English National Curriculum Starting Dates for Mathematics
This is an answer from STEM to the question “Does the new curriculum for mathematics come into effect in September 2014 or 2015?”
Well, the answer is, it depends...
The new curriculum will be taught in all maintained primary and secondary schools from September 2014 except:
Pupils in year 2 and year 6 in 2014/15, who will be taught this national curriculum in all subjects except English, mathematics and science, where they will follow the current national curriculum. This is because these pupils will be the last cohort to sit the current key stage 1 assessment and key stage 2 tests. These pupils will also have followed the current national curriculum in 2013/14 (as years 1 and 5) for English, mathematics and science.
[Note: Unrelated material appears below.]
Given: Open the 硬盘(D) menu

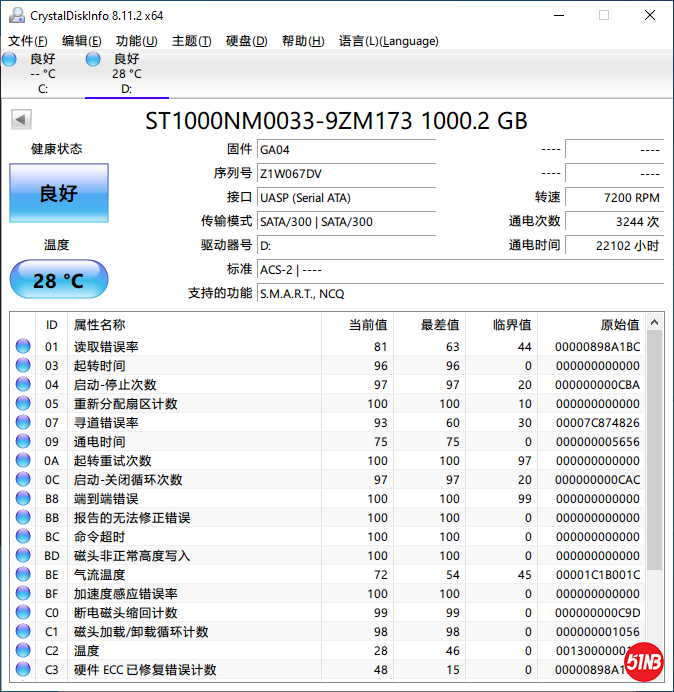Looking at the screenshot, I should (246, 41).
Pupils in years 10 and 11 in 2014/15, who will be taught the new national curriculum in all subjects except English, mathematics and science programmes of study, where they will study the current key stage 4 programmes of study. The new national curriculum in English, mathematics and science will be introduced from 2015, alongside reformed GCSEs in these subjects.
So, all years will follow the new curriculum except years 2, 6, 10 and 11. Hence key stage three schemes of work will need to reflect the new curriculum.
GCSE
The first assessment of new two-year GCSE courses that start in September 2015 will be in June 2017.
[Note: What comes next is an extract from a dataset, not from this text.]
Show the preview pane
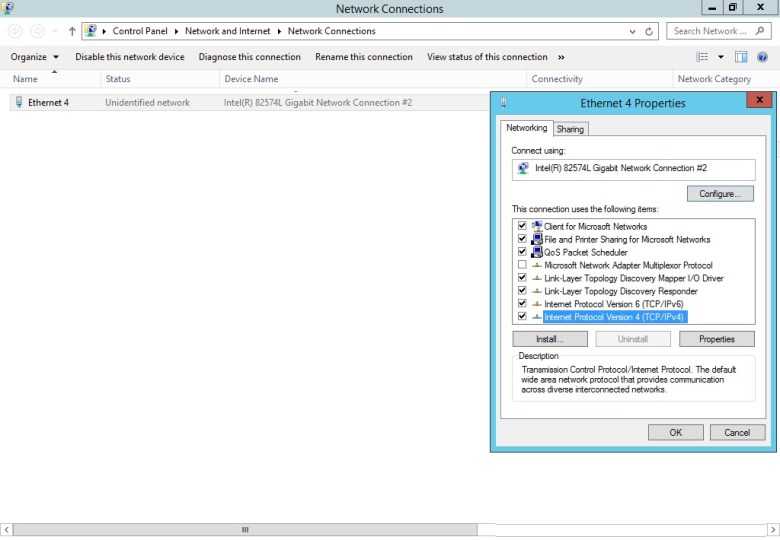This screenshot has width=780, height=540. (741, 57)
A new grading scale that uses the numbers 1–9 to identify levels of performance, (with 9 being the top level). Where performance is below the minimum required to pass a GCSE, students will get a U.
Maths will be tiered with a foundation tier covering grades 1-5 and a higher tier covering grades 4–9.
Assessment by external exam only.
A much larger, more ‘challenging’ GCSE in maths with more emphasis on solving problems which require multi-step solutions. Students will be expected to learn key mathematical formulae by heart.